Russian Hackers Exploit Cloudflare to Spy on Ukraine

Russian state-backed hacker group Gamaredon has been caught abusing Cloudflare Tunnels in a stealthy cyber-espionage campaign targeting Ukrainian organisations. Also known as BlueAlpha, the group has a history of conducting attacks on behalf of Russia’s Federal Security Service (FSB).

Gamaredon has been using Cloudflare’s infrastructure to conceal its operations and deliver the custom malware GammaDrop. This payload, designed to avoid detection, establishes a foothold on victims’ systems before deploying the group’s backdoor tool, GammaLoad.

Cloudflare Tunnels, which obscure the location of servers, are being increasingly used by attackers for their ease of setup and free access. In response, Cloudflare said it swiftly disables malicious tunnels once identified and employs machine learning to detect and prevent abuse.

The attacks primarily rely on malicious email attachments to compromise systems. Researchers noted that GammaDrop is heavily obfuscated with junk code and random variables, complicating detection and analysis.

Gamaredon has been linked to past cyberattacks on Ukraine’s military and government entities, including during Ukraine’s recent counteroffensive. Experts believe the group’s malware exploits legitimate platforms like Cloudflare, Telegram, and Telegraph to mask its activities.
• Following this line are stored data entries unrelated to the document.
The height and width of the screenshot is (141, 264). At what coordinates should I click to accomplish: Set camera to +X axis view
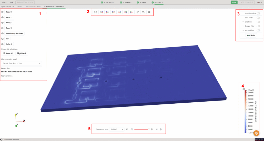tap(101, 12)
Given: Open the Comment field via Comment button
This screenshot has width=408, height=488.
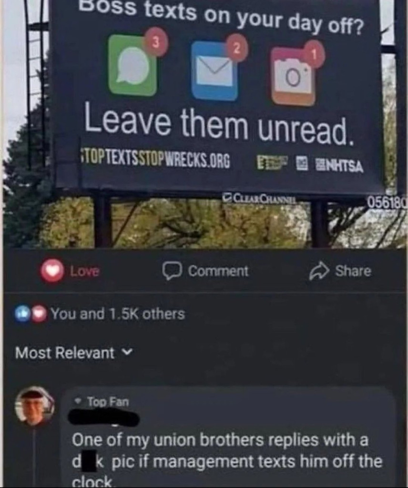Looking at the screenshot, I should click(x=205, y=271).
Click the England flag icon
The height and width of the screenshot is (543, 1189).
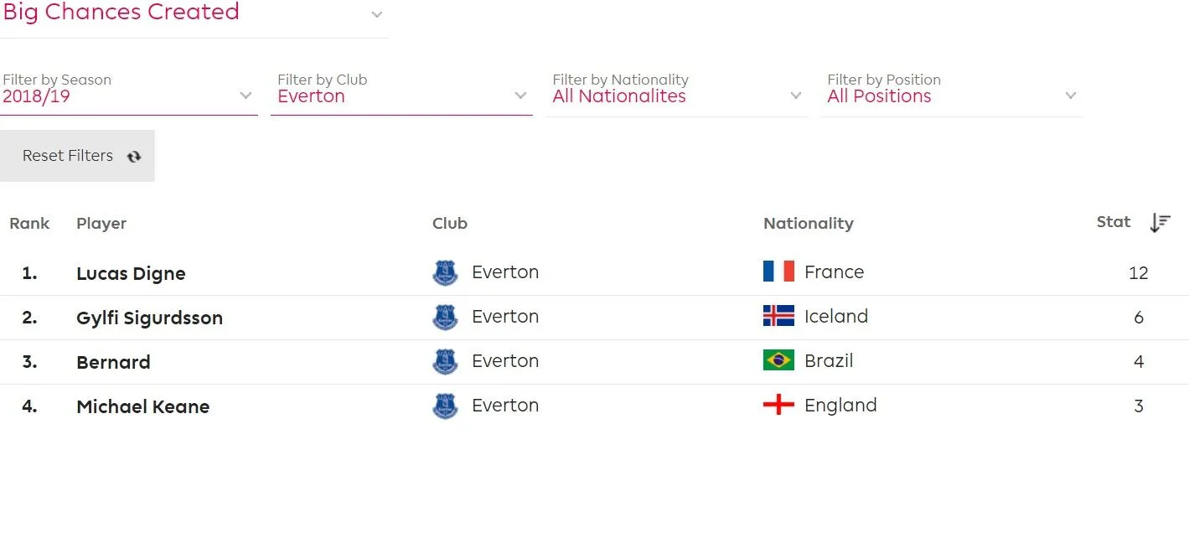tap(778, 406)
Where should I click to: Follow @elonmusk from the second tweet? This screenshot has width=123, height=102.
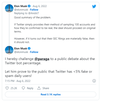[x=34, y=52]
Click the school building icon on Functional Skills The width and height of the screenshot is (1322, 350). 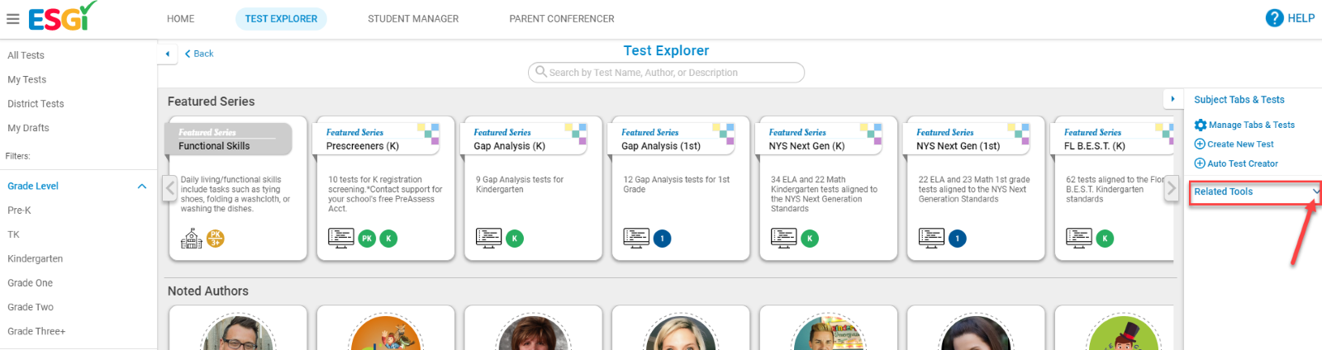point(191,239)

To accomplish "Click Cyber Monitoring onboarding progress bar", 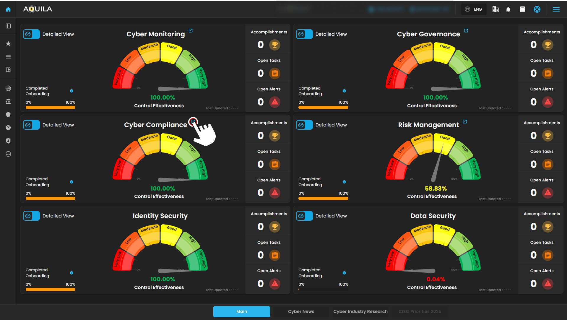I will pyautogui.click(x=50, y=108).
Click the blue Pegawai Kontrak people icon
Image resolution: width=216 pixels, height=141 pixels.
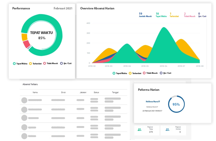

While specific targets of the latest campaign remain undisclosed, Gamaredon’s malware enables data theft, credential harvesting, and persistent access to networks. Security researchers warn that the group is likely to refine its evasion tactics further.

This incident underscores the risks of trusted platforms being co-opted for malicious purposes, as cybercriminals exploit legitimate tools to amplify their attacks while evading detection.